• _Task_
Exactly the lines from the one with "Contact Us (196, 1068)" through the end of the material are to be output, both included, with no other text.

*** Task inputs

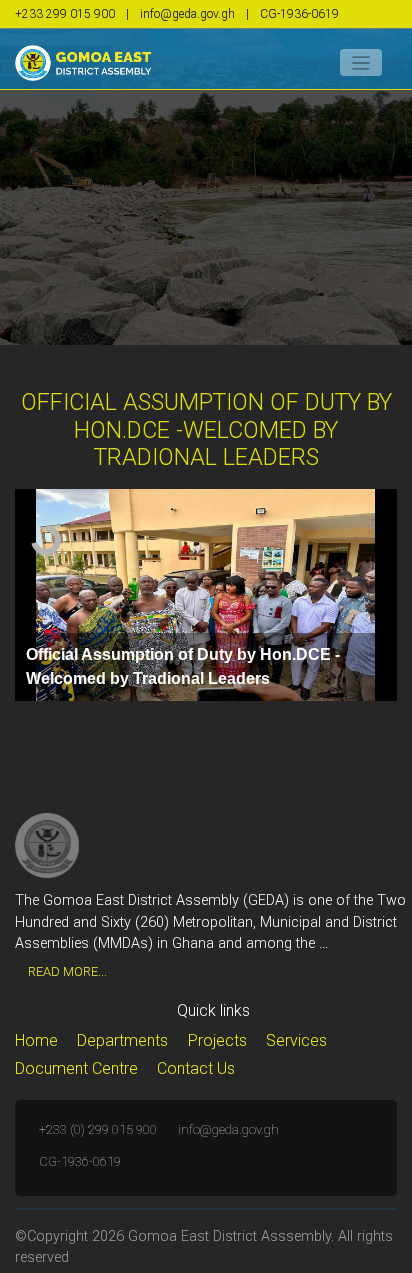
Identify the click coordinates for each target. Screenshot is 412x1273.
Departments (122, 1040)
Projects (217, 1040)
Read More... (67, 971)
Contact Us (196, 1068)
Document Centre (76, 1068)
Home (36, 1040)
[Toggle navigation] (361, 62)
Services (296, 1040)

******

• _Reply_
Contact Us (196, 1068)
Document Centre (76, 1068)
Home (36, 1040)
[Toggle navigation] (361, 62)
Services (296, 1040)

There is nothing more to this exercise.